[clang] [analyzer] Model overflow builtins (PR #102602)

DonĂ¡t Nagy via cfe-commits cfe-commits at lists.llvm.org
Mon Aug 12 09:43:47 PDT 2024


================
@@ -50,6 +101,44 @@ class BuiltinFunctionChecker : public Checker<eval::Call> {
 
 } // namespace
 
+void BuiltinFunctionChecker::HandleOverflowBuiltin(const CallEvent &Call,
+                                                   CheckerContext &C,
+                                                   BinaryOperator::Opcode Op,
+                                                   QualType ResultType) const {
+  // All __builtin_*_overflow functions take 3 argumets.
+  assert(Call.getNumArgs() == 3);
+
+  ProgramStateRef State = C.getState();
+  SValBuilder &SVB = C.getSValBuilder();
+  const Expr *CE = Call.getOriginExpr();
+
+  SVal Arg1 = Call.getArgSVal(0);
+  SVal Arg2 = Call.getArgSVal(1);
+
+  SVal RetVal = SVB.evalBinOp(State, Op, Arg1, Arg2, ResultType);
+
+  // TODO: Handle overflows with values that known to overflow. Like INT_MAX + 1
+  // should not produce state for non-overflow case and threat it as
----------------
NagyDonat wrote:

> `clang_analyzer_eval(a + b < 30); <--- Prints 1 and 0, but why ???`

Assuming that `a` and `b` are signed integers, they can be very negative, and then their sum can be a positive value above 30 (after an overflow).

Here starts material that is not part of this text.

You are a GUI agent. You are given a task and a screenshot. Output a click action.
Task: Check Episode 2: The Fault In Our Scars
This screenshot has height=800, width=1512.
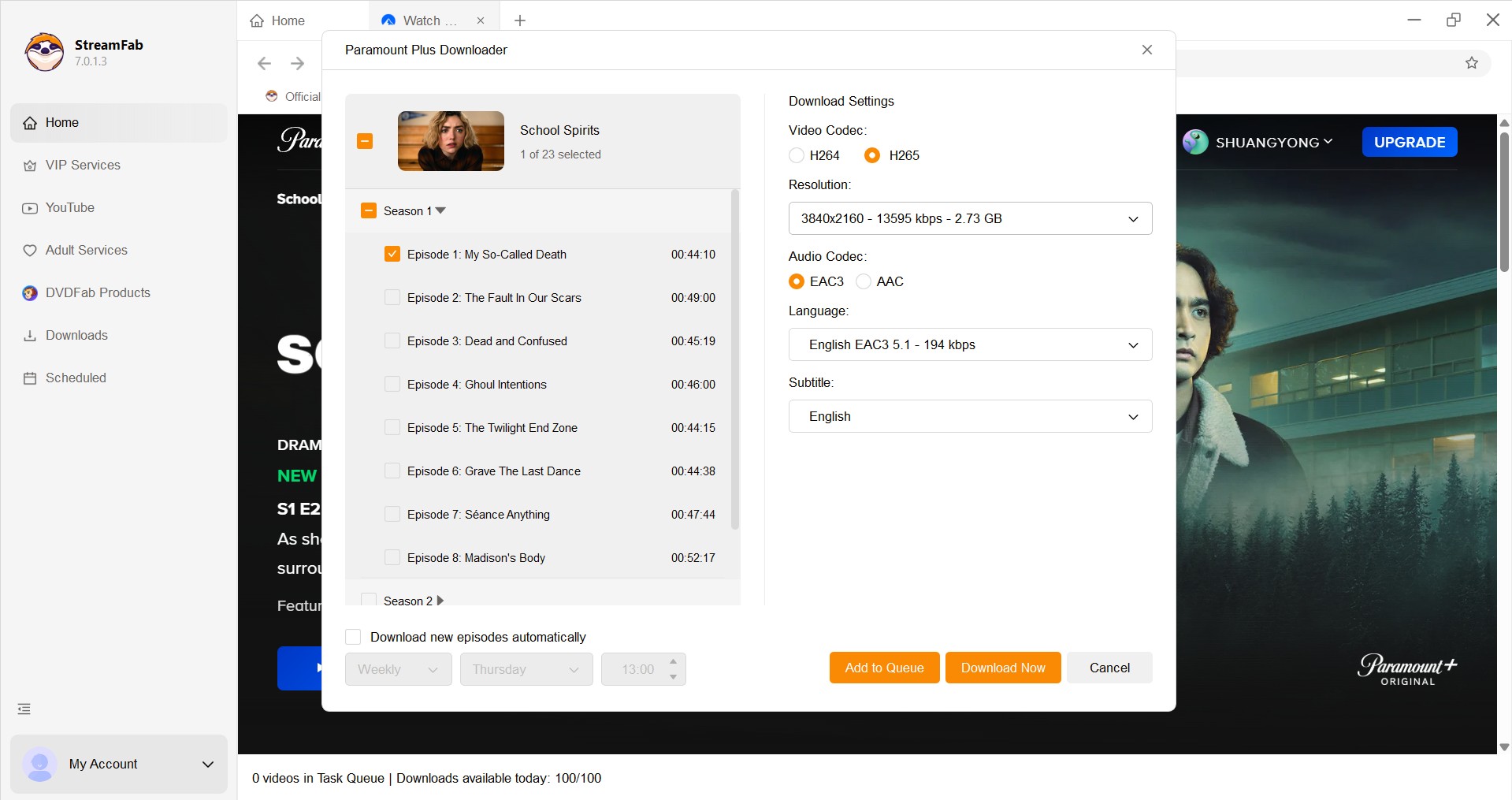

This means that both boolean values are possible for the expression `a + b < 30`, and the analyzer represents this by printing both 1 and 0.

(If I understand this correctly, we get two definite numbers instead of one range because the on-by-default `eagerlyAssume` mode causes a state split when it sees the comparison operator in `a + b < 30`, despite the fact that this is not in a conditional expression.)